## [Data supplied]
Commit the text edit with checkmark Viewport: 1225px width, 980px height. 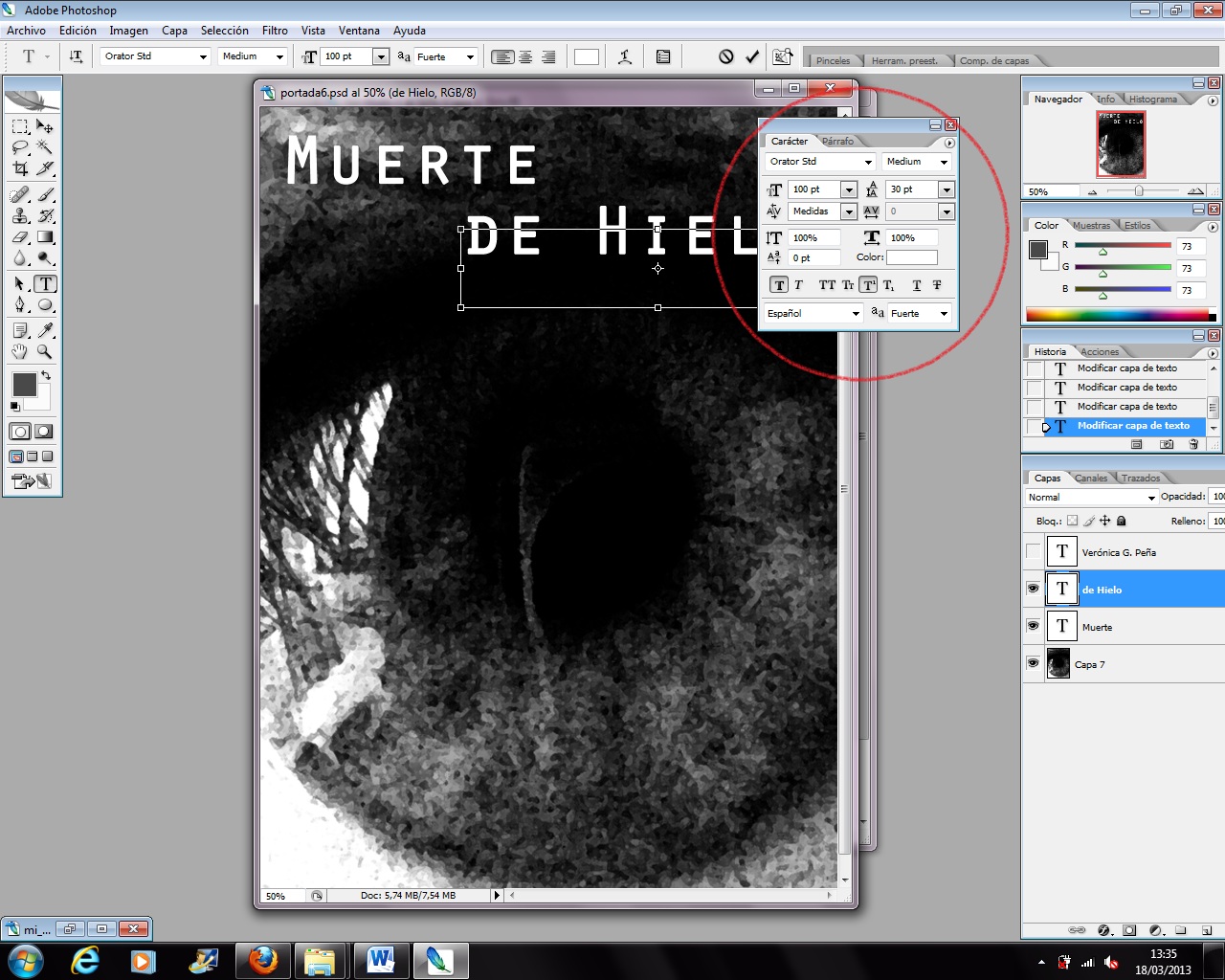[752, 56]
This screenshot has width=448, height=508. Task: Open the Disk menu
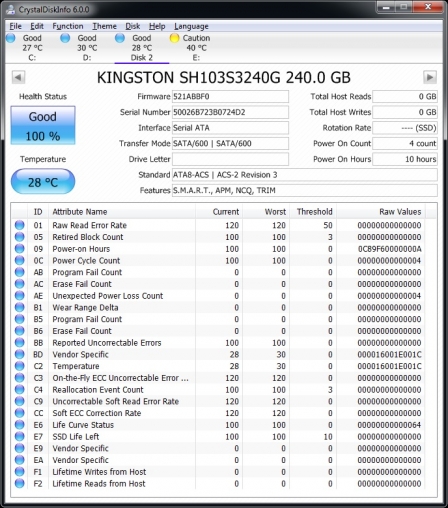[x=133, y=26]
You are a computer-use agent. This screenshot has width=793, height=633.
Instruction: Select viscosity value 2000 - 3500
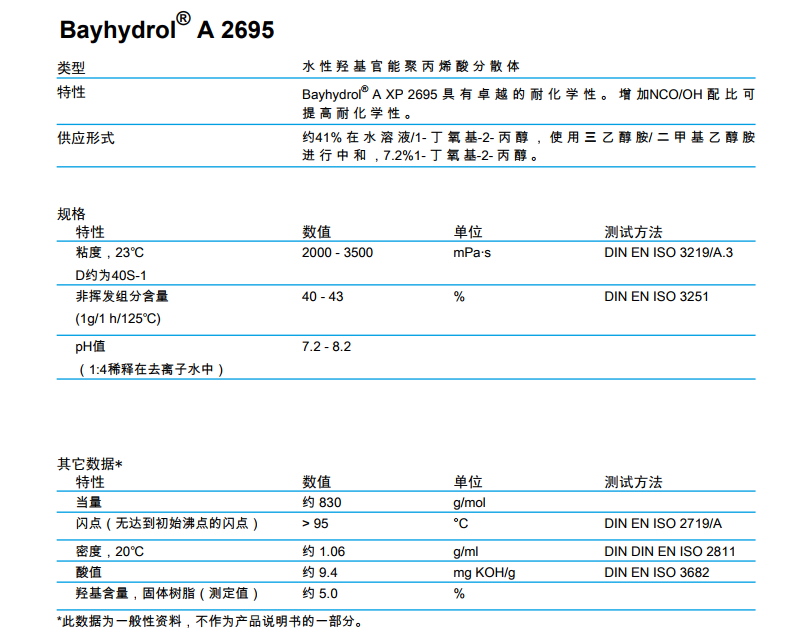(337, 253)
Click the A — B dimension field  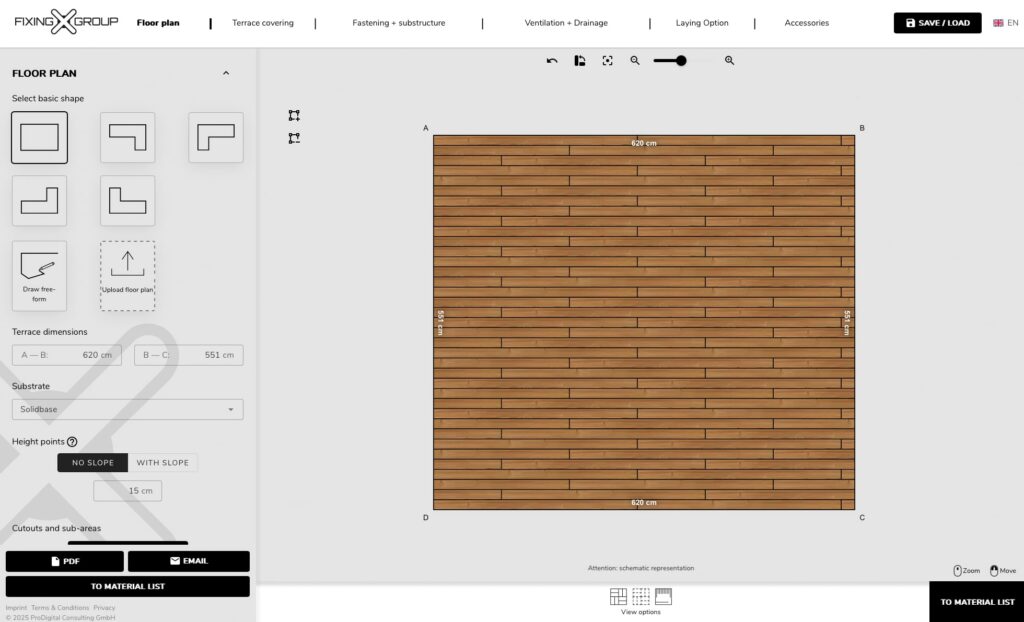[67, 355]
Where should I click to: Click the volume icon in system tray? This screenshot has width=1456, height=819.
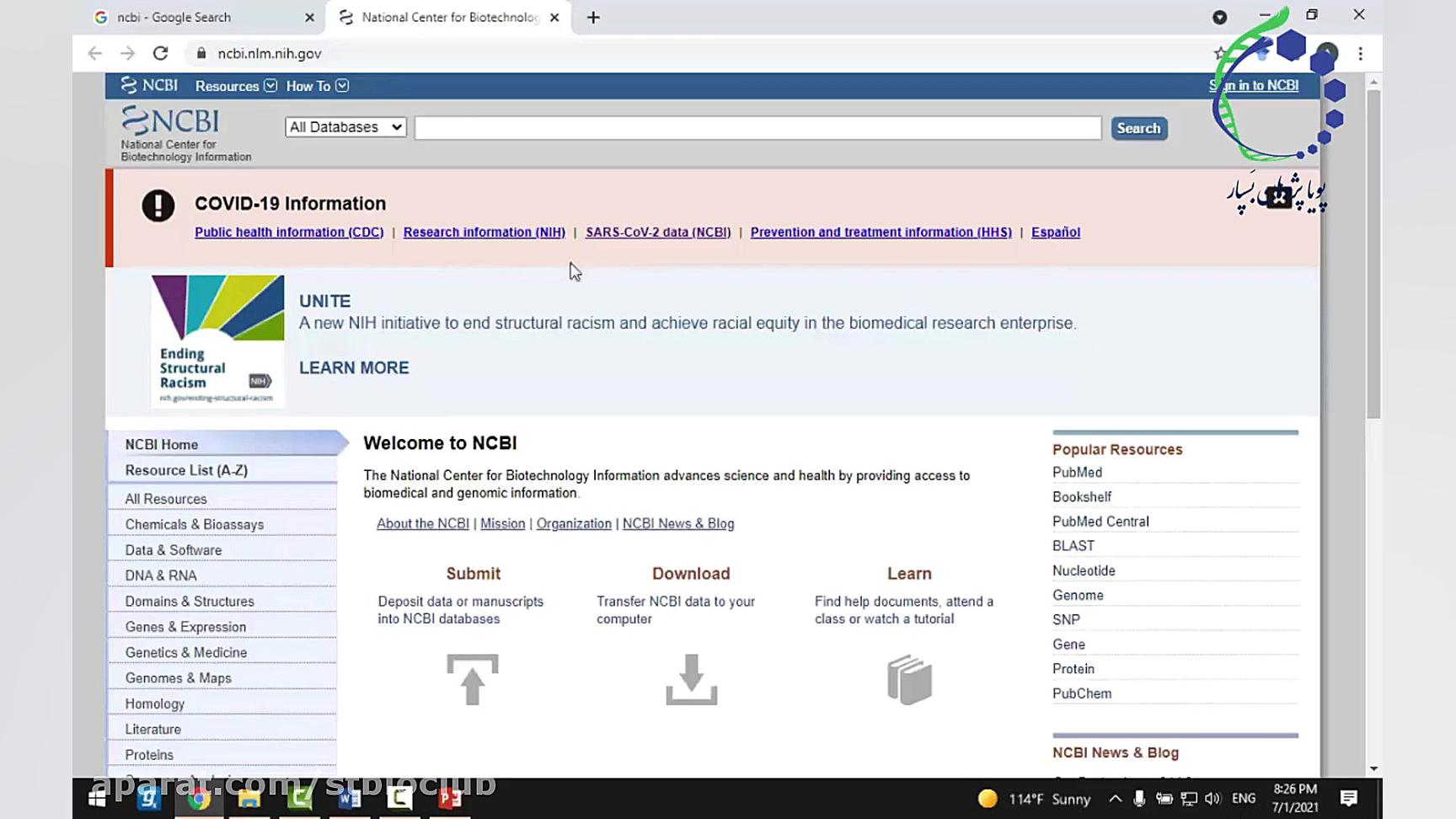1212,799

## [Given task]
Copy out the lines verbatim, everything from the line containing "Where should I" down to the end of the records, and omit the pictures.

## [Result of this exercise]
Where should I click to: Click the volume icon in system tray? This screenshot has width=1456, height=819.
1212,799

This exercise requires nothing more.